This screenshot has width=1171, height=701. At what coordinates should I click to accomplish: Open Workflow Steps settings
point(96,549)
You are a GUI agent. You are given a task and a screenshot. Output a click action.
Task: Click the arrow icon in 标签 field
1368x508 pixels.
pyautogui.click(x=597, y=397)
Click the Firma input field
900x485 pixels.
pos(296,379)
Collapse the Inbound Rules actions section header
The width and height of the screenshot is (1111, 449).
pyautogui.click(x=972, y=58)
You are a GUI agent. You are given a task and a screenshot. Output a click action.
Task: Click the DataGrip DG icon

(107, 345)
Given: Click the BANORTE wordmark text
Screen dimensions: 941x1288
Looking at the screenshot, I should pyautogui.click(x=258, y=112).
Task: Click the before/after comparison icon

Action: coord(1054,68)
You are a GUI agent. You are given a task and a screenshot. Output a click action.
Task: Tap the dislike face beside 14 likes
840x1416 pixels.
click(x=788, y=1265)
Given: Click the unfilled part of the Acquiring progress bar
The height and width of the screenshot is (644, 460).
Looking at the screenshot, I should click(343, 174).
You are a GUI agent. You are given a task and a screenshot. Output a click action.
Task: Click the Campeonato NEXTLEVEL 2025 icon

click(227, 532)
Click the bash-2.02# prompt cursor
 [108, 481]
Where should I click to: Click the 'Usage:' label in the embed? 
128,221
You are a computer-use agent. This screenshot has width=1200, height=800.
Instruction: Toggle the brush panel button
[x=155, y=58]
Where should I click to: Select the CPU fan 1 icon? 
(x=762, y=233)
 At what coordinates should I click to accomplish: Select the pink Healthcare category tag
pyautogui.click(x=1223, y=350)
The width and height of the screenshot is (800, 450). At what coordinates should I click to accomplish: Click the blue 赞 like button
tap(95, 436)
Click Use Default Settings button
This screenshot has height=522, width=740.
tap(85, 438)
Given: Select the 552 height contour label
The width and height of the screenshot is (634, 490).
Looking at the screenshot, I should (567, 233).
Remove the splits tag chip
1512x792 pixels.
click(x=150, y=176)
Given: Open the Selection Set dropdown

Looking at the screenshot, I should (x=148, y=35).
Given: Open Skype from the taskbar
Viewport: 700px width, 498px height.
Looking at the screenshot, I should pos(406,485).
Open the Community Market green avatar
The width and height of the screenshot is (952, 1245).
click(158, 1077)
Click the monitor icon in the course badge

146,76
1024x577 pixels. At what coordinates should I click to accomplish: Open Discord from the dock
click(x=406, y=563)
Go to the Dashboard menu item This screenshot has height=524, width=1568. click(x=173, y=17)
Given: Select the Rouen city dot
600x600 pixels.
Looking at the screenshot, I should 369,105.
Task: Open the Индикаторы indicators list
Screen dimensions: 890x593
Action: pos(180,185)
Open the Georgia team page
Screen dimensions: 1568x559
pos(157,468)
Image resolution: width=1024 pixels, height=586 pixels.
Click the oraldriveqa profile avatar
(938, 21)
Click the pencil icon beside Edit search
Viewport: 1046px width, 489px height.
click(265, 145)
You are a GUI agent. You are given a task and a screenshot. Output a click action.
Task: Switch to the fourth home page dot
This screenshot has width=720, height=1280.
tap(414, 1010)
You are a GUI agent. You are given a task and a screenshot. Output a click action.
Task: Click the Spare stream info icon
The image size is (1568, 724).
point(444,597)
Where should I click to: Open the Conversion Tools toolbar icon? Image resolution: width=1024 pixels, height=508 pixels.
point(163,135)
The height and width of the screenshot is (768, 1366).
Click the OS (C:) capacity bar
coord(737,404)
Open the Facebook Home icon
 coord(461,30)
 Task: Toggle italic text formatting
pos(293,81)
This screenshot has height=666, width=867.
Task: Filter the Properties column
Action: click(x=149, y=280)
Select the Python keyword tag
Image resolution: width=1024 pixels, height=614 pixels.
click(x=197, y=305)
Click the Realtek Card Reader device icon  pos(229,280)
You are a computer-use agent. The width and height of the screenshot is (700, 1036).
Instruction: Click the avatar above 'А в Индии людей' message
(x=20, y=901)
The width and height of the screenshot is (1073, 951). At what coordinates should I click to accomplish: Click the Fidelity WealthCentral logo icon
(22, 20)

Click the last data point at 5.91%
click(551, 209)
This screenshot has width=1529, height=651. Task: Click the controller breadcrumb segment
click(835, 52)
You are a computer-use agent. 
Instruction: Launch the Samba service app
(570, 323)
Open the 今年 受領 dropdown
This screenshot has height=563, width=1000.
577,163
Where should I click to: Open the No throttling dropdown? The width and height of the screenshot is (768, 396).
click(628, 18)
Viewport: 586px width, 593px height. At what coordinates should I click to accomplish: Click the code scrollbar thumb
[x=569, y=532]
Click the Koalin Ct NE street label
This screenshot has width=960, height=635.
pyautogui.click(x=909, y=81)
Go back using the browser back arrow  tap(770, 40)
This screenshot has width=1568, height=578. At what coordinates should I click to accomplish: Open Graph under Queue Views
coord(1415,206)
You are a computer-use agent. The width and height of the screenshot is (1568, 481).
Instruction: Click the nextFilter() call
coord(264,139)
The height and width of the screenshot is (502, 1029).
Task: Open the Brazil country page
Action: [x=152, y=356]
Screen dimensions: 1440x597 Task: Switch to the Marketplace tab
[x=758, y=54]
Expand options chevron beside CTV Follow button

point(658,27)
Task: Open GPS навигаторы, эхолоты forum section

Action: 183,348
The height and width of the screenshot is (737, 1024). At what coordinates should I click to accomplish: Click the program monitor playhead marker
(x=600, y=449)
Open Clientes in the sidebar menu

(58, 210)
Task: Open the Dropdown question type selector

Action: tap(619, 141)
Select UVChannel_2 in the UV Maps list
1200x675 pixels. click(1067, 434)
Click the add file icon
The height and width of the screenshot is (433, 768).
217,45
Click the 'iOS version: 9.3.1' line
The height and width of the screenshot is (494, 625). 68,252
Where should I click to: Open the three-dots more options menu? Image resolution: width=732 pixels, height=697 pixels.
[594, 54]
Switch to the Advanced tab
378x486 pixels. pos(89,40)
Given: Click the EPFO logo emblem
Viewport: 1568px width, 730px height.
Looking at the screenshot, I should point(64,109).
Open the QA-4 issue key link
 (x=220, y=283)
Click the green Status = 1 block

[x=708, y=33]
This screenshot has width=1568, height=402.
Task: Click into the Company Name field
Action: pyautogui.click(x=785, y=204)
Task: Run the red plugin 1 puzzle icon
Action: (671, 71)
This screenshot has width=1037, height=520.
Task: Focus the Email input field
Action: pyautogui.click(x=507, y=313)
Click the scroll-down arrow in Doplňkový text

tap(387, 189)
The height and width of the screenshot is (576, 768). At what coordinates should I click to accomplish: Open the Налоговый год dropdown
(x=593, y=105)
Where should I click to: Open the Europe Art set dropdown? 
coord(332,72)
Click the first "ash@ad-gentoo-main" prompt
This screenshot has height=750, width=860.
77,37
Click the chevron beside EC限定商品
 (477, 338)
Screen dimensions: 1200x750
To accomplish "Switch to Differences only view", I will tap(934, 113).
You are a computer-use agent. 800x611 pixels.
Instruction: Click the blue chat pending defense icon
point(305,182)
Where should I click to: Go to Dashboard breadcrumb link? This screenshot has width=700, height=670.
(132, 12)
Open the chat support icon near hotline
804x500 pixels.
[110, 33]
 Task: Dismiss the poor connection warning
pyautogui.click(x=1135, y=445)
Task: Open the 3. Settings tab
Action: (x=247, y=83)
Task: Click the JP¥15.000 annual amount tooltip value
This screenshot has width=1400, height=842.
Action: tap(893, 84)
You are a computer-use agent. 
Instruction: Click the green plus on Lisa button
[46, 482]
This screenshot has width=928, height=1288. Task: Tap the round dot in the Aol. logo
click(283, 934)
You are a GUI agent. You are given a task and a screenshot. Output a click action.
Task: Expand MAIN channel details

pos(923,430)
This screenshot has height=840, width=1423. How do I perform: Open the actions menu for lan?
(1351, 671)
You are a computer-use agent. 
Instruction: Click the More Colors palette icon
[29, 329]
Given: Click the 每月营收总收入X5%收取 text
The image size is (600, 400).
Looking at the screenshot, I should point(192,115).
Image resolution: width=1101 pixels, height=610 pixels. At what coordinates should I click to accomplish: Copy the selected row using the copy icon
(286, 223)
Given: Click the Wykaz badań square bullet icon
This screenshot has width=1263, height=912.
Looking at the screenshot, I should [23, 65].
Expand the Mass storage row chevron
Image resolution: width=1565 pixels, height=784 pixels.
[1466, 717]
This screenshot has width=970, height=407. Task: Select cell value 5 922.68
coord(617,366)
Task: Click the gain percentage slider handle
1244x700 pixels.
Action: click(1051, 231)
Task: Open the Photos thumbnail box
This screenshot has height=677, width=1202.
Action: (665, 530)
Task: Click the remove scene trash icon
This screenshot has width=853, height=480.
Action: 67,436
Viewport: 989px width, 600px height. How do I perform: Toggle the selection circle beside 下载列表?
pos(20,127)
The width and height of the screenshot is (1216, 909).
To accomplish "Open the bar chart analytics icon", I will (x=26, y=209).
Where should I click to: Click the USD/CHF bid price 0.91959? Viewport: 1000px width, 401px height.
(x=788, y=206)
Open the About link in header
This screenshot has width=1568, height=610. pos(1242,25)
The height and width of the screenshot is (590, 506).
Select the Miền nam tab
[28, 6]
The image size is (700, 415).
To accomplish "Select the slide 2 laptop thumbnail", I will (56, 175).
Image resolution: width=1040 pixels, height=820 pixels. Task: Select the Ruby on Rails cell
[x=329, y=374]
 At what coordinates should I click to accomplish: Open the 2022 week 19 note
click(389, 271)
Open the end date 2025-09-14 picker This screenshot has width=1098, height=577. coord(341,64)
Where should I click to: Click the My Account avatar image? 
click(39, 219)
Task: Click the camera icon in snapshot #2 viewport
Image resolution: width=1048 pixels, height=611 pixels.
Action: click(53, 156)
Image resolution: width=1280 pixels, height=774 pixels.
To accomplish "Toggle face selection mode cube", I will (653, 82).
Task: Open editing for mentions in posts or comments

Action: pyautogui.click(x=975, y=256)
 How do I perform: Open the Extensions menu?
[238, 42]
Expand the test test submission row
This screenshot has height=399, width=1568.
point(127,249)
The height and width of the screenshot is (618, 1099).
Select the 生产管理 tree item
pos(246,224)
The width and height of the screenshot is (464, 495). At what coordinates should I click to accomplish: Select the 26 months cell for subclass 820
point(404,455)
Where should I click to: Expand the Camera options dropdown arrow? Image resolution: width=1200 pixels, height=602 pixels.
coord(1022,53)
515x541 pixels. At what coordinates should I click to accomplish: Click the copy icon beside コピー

+ + + + + + +

Give again, word for word, the records from their first line to the one with "Given: Click the BANORTE wordmark text", and leave out all else.

This screenshot has width=1171, height=701. At what coordinates should I click to accomplish: Open Workflow Steps settings
point(96,549)
You are a GUI agent. You are given a task and a screenshot. Output a click action.
Task: Click the arrow icon in 标签 field
1368x508 pixels.
pyautogui.click(x=597, y=397)
Click the Firma input field
900x485 pixels.
pos(296,379)
Collapse the Inbound Rules actions section header
The width and height of the screenshot is (1111, 449).
pyautogui.click(x=972, y=58)
You are a GUI agent. You are given a task and a screenshot. Output a click action.
Task: Click the DataGrip DG icon

(107, 345)
Given: Click the BANORTE wordmark text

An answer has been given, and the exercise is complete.